Rescale the lines below that start with the line containing "Where should I click to: Click the K7K" and go on through the line containing "tap(1223, 428)". Write these lines out again, requests included, with every coordinate in the answers multiplied by 2.6 and rounded to a whole number, halves up.

INPUT DATA:
========================================================================

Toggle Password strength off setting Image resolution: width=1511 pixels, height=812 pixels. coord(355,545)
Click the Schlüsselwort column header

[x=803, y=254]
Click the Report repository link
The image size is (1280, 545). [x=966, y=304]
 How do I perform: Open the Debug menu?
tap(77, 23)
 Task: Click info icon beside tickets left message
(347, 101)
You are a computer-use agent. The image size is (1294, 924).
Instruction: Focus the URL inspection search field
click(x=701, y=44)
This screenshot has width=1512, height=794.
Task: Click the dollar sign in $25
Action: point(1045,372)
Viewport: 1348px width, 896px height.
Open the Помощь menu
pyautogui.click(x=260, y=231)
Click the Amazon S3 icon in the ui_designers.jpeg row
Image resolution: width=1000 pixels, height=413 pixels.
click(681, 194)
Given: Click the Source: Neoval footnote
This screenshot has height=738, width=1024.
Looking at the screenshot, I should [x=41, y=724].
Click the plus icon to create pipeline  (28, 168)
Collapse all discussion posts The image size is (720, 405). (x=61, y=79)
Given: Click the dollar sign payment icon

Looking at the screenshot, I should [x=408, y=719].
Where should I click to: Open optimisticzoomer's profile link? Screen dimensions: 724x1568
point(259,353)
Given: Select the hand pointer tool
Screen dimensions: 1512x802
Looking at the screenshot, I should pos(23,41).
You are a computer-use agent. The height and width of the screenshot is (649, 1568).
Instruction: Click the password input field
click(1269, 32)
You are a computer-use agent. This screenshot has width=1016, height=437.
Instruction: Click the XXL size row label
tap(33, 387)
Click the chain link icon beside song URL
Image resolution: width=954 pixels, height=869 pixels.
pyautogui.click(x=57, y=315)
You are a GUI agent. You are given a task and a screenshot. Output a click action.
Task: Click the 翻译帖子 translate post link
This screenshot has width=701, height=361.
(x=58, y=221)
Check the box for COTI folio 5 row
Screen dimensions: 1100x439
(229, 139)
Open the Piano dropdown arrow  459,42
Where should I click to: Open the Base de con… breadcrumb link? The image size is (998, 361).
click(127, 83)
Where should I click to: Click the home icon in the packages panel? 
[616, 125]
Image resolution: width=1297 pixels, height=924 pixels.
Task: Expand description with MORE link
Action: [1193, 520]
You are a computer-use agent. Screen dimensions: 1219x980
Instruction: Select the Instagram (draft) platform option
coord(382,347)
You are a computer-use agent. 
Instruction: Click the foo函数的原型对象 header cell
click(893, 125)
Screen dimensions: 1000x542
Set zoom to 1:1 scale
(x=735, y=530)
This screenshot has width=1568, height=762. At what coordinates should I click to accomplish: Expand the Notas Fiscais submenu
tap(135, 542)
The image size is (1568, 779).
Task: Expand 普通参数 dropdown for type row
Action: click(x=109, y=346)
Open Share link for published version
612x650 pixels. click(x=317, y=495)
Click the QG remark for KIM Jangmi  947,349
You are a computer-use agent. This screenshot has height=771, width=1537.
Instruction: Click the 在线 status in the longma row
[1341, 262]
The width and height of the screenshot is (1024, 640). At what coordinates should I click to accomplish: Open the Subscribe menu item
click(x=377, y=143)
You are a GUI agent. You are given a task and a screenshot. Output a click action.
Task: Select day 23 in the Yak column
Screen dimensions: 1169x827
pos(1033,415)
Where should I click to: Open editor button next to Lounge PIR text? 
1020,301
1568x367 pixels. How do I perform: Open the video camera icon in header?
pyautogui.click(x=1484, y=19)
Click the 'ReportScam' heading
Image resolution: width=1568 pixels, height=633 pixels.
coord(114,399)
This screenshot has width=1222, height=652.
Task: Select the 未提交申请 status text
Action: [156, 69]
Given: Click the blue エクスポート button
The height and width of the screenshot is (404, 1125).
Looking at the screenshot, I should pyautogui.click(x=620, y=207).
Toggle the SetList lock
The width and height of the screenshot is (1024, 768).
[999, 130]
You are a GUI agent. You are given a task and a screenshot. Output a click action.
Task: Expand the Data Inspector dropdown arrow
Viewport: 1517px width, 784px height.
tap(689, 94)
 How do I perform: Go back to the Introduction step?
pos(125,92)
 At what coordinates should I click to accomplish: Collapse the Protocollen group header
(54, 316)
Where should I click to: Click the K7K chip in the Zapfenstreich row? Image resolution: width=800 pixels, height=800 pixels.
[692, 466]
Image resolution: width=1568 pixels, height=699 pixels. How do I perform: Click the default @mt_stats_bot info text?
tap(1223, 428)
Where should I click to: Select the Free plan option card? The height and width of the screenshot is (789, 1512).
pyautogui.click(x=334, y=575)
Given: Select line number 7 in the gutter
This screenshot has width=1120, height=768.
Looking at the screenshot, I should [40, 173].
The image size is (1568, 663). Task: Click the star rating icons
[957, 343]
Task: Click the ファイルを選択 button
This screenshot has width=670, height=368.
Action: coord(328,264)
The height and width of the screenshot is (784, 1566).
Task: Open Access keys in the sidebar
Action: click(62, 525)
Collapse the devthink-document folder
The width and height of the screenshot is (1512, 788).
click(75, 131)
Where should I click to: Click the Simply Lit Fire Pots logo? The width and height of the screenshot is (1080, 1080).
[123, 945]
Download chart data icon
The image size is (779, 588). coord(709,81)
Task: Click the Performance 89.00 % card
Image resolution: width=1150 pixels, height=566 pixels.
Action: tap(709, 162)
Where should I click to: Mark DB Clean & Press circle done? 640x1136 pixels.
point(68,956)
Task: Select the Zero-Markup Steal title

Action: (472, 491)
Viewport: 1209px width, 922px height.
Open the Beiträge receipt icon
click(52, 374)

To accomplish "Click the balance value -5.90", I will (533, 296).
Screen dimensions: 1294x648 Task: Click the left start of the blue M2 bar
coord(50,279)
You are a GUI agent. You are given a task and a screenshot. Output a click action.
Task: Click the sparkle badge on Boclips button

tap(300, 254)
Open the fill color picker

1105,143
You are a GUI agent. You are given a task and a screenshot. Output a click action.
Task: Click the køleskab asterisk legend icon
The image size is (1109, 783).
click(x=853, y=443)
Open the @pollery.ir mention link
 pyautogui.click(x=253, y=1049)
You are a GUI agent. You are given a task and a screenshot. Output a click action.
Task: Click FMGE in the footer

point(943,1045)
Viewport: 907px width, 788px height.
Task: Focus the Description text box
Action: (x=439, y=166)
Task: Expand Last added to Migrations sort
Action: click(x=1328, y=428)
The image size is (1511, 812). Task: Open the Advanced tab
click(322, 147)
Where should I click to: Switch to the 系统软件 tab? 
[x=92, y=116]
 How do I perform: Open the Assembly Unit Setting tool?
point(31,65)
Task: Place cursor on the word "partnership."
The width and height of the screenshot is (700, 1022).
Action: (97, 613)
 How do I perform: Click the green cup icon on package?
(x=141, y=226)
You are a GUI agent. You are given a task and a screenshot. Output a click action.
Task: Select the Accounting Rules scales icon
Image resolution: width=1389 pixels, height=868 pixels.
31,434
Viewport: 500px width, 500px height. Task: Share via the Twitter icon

========================================================================

PROBLEM SOLUTION:
Where should I click to: Click the K7K chip in the Zapfenstreich row? Image resolution: width=800 pixels, height=800 pixels.
[1799, 1212]
Image resolution: width=1568 pixels, height=699 pixels. How do I perform: Click the default @mt_stats_bot info text?
tap(3180, 1113)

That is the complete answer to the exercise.